(Beginning of Input)
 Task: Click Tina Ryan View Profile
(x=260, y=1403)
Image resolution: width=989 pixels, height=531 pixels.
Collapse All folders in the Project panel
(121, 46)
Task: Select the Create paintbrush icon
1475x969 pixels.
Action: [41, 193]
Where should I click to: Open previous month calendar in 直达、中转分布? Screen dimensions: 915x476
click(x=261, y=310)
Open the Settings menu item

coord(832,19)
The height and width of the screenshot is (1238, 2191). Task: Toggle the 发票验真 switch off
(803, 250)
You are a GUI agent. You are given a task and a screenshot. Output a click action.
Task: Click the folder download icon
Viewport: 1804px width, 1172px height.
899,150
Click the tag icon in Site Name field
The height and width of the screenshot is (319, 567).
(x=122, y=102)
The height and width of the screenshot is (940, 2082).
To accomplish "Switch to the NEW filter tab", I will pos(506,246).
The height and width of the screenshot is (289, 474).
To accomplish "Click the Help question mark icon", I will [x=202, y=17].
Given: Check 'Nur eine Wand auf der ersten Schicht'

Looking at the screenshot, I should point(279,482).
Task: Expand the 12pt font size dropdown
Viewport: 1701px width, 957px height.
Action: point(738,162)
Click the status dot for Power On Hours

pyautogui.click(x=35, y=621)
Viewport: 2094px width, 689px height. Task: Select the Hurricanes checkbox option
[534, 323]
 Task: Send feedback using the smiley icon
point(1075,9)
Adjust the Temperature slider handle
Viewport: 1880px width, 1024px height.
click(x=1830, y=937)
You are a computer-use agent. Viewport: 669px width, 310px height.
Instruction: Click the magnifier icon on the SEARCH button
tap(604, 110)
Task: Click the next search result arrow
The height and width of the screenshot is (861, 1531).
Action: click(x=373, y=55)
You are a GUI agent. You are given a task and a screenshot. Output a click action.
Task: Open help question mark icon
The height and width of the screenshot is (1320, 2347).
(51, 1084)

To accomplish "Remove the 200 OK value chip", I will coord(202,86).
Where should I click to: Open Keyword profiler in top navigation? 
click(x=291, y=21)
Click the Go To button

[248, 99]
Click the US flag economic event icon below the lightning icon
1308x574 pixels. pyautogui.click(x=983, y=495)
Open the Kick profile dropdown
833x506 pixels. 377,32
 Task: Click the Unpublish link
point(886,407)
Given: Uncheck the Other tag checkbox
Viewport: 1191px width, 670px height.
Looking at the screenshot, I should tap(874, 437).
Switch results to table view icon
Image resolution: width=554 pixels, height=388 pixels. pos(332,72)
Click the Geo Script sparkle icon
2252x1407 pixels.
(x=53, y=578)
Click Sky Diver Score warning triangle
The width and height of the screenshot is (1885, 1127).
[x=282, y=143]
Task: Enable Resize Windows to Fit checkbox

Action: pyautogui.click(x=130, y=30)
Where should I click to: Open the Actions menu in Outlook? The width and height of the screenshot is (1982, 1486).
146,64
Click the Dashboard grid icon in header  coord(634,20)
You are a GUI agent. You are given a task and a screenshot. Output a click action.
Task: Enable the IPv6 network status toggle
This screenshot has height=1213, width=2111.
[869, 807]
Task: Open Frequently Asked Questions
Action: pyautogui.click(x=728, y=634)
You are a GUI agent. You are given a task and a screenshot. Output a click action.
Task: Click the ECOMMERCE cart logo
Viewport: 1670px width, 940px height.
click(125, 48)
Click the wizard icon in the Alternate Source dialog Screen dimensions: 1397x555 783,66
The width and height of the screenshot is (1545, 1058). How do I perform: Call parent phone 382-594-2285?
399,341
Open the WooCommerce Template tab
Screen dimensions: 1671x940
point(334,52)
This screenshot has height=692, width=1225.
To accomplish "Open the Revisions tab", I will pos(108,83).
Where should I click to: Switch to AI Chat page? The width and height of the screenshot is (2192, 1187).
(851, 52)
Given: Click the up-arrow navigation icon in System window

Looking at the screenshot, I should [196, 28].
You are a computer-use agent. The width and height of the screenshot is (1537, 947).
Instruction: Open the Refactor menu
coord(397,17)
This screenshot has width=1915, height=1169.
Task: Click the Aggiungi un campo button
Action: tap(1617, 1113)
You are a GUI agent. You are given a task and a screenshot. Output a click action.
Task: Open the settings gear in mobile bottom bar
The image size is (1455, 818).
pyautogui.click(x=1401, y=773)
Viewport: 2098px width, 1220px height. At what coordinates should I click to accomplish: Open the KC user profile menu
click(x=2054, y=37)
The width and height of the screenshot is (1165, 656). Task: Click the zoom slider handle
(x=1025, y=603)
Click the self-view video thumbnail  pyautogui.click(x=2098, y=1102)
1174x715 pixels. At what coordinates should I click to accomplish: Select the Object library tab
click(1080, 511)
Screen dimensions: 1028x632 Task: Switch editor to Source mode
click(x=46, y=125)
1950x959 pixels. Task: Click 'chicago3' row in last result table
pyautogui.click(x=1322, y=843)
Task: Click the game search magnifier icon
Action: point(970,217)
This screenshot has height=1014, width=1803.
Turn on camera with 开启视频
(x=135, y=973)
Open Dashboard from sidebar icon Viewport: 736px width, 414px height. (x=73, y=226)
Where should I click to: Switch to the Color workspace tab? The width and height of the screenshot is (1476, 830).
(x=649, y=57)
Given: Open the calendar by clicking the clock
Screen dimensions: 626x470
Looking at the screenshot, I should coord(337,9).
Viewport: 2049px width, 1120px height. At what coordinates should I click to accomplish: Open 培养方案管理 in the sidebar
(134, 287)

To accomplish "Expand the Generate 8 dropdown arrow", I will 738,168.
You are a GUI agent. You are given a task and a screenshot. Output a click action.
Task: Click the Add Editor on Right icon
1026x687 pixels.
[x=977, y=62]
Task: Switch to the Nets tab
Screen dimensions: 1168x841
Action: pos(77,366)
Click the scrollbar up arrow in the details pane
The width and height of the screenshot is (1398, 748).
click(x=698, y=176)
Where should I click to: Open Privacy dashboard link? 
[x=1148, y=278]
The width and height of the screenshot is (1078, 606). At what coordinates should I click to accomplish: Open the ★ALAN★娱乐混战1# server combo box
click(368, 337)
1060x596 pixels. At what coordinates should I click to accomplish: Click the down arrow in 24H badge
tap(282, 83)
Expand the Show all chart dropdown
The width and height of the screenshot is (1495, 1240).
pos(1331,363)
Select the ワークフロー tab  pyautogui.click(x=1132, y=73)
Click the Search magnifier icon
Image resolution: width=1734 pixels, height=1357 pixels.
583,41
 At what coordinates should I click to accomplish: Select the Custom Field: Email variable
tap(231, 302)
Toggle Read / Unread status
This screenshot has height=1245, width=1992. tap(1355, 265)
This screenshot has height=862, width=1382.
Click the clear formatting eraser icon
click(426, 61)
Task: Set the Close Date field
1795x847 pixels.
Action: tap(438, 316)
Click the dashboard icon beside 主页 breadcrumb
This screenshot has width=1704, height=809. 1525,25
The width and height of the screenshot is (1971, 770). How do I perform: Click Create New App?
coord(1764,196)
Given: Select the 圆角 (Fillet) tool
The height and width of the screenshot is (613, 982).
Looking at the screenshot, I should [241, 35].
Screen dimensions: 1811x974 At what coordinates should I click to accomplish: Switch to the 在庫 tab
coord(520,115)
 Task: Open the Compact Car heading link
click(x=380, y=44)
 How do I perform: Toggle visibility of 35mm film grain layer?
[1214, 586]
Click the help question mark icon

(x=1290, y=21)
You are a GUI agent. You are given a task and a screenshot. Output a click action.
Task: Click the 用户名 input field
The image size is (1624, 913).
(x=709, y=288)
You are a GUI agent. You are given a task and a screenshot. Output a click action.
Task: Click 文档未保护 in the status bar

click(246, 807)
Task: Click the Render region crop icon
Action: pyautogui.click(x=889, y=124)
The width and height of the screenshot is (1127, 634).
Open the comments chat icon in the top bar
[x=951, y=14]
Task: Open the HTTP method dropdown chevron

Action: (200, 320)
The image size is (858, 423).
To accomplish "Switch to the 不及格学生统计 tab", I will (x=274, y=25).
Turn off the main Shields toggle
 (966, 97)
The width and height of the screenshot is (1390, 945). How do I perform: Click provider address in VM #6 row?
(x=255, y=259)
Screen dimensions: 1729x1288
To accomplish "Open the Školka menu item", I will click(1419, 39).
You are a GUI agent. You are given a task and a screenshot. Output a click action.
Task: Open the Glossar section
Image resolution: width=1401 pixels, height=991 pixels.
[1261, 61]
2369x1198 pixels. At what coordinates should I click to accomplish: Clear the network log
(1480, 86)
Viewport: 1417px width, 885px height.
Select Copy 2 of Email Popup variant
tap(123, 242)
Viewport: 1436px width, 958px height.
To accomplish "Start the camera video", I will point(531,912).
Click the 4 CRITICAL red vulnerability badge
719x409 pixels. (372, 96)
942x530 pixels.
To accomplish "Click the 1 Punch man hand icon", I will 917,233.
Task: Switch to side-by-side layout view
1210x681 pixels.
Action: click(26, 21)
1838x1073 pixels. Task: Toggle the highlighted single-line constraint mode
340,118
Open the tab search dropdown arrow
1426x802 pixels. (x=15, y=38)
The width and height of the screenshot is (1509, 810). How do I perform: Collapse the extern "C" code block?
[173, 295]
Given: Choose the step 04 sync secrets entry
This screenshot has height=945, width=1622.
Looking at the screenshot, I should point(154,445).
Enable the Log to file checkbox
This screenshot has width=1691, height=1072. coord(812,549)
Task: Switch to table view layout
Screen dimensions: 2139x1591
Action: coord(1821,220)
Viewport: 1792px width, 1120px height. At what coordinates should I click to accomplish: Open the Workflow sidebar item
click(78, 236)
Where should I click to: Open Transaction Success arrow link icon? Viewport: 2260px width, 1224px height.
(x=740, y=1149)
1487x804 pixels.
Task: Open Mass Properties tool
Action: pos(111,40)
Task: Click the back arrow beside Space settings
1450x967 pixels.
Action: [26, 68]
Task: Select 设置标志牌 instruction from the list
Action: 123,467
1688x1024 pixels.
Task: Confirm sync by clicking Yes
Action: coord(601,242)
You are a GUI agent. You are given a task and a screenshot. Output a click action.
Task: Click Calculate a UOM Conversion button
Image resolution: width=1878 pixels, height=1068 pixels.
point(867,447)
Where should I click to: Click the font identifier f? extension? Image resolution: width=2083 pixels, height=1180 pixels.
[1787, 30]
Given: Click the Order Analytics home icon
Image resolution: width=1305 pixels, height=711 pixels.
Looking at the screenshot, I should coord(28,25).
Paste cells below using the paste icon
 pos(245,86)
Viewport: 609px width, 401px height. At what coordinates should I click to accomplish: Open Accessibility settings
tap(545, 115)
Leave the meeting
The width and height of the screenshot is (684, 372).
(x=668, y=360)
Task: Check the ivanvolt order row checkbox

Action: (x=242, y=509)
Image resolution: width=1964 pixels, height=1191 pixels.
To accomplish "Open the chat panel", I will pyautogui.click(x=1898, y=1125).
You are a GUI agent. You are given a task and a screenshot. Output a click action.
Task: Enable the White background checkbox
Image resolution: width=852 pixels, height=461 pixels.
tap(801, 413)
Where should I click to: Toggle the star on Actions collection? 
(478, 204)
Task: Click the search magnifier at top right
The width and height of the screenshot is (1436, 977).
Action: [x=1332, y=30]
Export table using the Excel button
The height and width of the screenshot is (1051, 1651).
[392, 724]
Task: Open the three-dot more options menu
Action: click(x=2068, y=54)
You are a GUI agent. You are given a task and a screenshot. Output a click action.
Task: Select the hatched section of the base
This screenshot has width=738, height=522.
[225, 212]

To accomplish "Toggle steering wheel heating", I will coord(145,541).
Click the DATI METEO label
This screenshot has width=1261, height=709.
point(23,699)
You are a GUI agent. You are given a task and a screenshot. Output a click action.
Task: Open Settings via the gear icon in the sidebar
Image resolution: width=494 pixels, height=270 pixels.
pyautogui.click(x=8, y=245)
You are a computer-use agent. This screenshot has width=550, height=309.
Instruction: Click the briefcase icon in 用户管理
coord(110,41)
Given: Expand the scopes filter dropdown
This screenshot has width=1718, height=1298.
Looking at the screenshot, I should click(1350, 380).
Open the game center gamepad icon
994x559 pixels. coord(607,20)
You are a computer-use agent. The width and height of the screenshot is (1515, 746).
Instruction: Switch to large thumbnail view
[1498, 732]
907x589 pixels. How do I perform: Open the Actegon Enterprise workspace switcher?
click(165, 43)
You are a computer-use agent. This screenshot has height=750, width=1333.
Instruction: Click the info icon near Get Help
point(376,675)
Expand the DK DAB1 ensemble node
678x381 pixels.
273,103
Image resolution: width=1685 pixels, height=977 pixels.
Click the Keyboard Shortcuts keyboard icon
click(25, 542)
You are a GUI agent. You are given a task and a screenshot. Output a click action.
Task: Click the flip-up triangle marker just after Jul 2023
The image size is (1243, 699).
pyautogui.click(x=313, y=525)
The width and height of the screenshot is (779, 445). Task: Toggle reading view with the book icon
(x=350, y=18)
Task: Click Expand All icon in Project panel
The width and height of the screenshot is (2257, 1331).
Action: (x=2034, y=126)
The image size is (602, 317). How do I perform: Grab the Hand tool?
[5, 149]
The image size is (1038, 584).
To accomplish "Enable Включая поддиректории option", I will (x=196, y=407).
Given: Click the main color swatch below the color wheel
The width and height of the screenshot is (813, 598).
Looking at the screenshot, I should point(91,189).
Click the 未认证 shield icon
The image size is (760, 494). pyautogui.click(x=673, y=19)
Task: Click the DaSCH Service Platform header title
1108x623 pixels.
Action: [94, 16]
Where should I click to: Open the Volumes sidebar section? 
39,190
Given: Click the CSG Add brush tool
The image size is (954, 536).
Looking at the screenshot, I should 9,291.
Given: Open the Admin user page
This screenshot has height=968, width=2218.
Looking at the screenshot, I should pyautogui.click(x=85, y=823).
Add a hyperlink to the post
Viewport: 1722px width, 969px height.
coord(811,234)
(End of Input)
:: Task ::
Lines in the records that hold the word "wheel" are to be counted; give only the total.

:: Written answer ::
2